For instance, in 2000, the Bureau of Justice Statistics issued a report estimating the risks of rape that women face during an average five-year college career as “between one-fifth and one-quarter” (Fisher et al. 2000, p. 10). Scholarship based on research generated by Ms. Magazine references one-in-six women who had been the victim of completed or attempted rape during the previous year—and more than one-in-four who had been the victims of completed or attempted rape since the age of 14 (Warshaw 1988). These statistics were widely publicized on college campuses during the late 1990s during first-year orientations and dorm meetings, and inspired campuses to encourage women to carry “rape whistles” and laminated emergency cards. This most recent iteration of one-in-five seemed consistent with at least some of the better-known studies of campus-based assault.

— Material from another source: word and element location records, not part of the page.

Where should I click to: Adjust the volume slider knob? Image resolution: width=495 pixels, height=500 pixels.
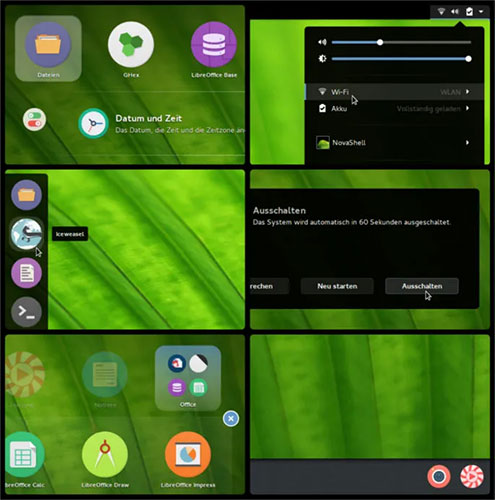tap(380, 42)
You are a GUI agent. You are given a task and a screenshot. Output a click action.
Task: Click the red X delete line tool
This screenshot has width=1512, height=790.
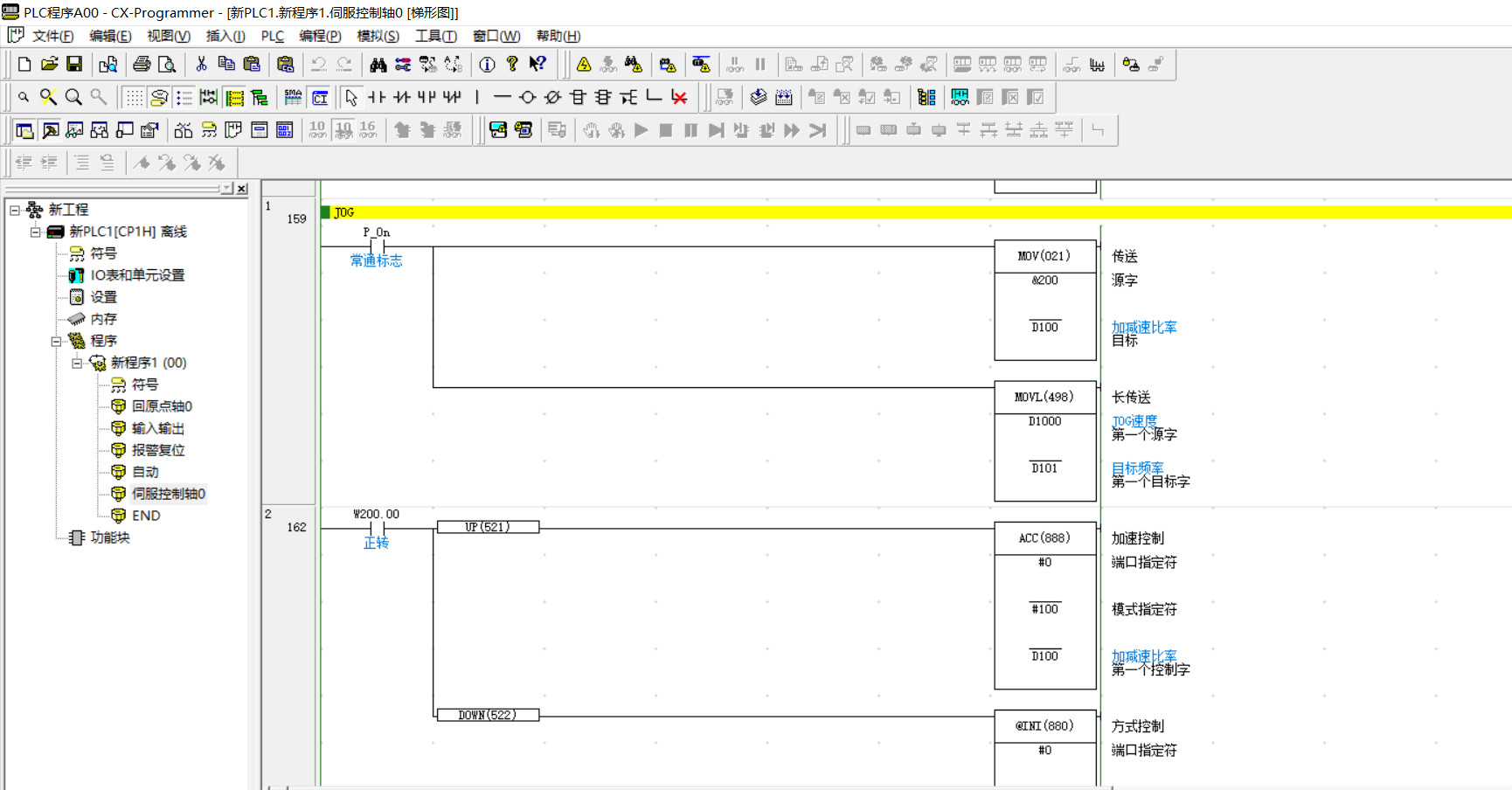click(x=679, y=97)
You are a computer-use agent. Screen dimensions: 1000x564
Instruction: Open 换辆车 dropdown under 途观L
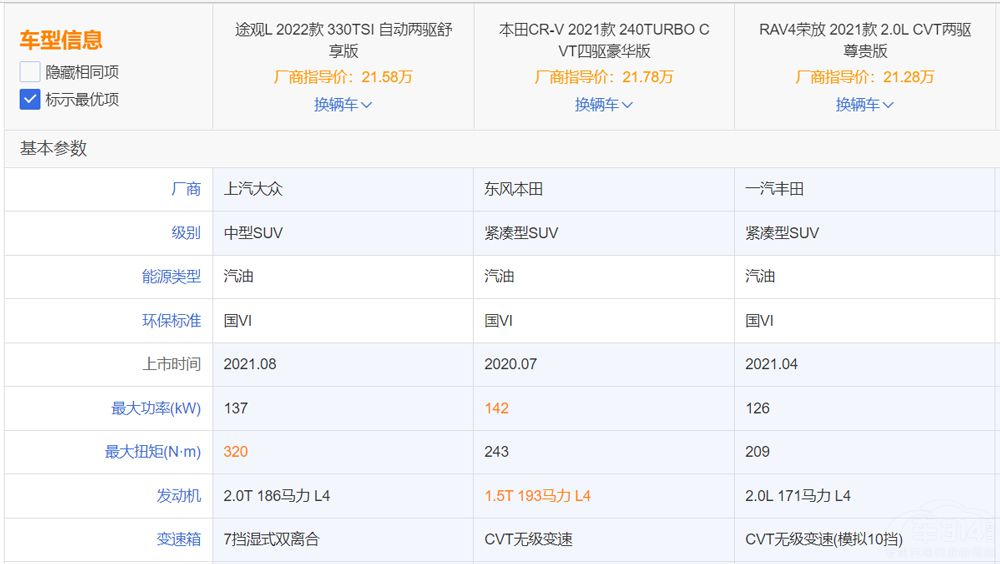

However, despite its conformity to decades old studies, when President Obama referenced “1-in-5” to promote a “fundamental change in our culture—a shift in how we think about sexual violence”, (Obama 2014) reporters and pundits flocked to the airwaves and the Internet to express their profound dismay as well as doubt. They were dismayed over the fact that politicians were both publicly referencing the statistic and using it to promote safety measures on campus. They doubted whether the statistic was even true. Reporters sidestepped the bigger story—the increased rates and risks of substance abuse, depression or suicidality that accompany sexual violence; the ongoing struggles that victims encounter when building and maintaining relationships; and the decreased capacities to have trust in others and have confidence in oneself—especially when sexual violence happens at the hands of an acquaintance or intimate partner. Instead, reporters of all partisan and ideological stripes focused on debunking “1-in-5”.

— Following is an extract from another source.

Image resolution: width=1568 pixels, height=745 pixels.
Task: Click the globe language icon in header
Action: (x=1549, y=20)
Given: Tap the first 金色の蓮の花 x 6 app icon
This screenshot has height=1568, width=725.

The bulk of these criticisms made either direct or thinly veiled allusions to legalistic conceptions of rape or sexual assault—and focused especially on what critics perceived as a vast departure between the standards or definitions used in formal legal proceedings and researcher or respondent understandings of sexual violence. Their primary targets were the American Association of Universities Survey and a survey of all adult women generated by the Centers for Disease Control that had calculated a similar rate of rape among all women. These surveys, explained one reporter investigating the “one-in-five” statistic, employ a behavior-based rather than a criminal-justice approach to data collection and coding. A criminal-justice—or what we would refer to as a legalistic—approach asks respondents directly whether they have been raped or sexually assaulted (Kessler 2015). Surveys that utilize this kind of approach to questions and coding—such as the oft-cited Bureau of Justice Statistics survey (BJS)—typically reveal far lower rates of sexual assault than surveys or interviews that are centered on behaviors or experiences (Kessler 2015). Although the BJS survey had revealed a similarly high estimation of campus-based rape in 2000, its recent estimates calculated a far lower risk for college women. Researchers have long criticized the criminal-justice approach for failing to account for two serious drawbacks of the legalistic lens: that victims of sexual assault or rape may be reticent to recognize or acknowledge their experience with unwanted or nonconsensual sex as rape or sexual assault and that survey participants are either unaware of or will shy away from applying legal standards and conceptions to their own experiences (Kessler 2015).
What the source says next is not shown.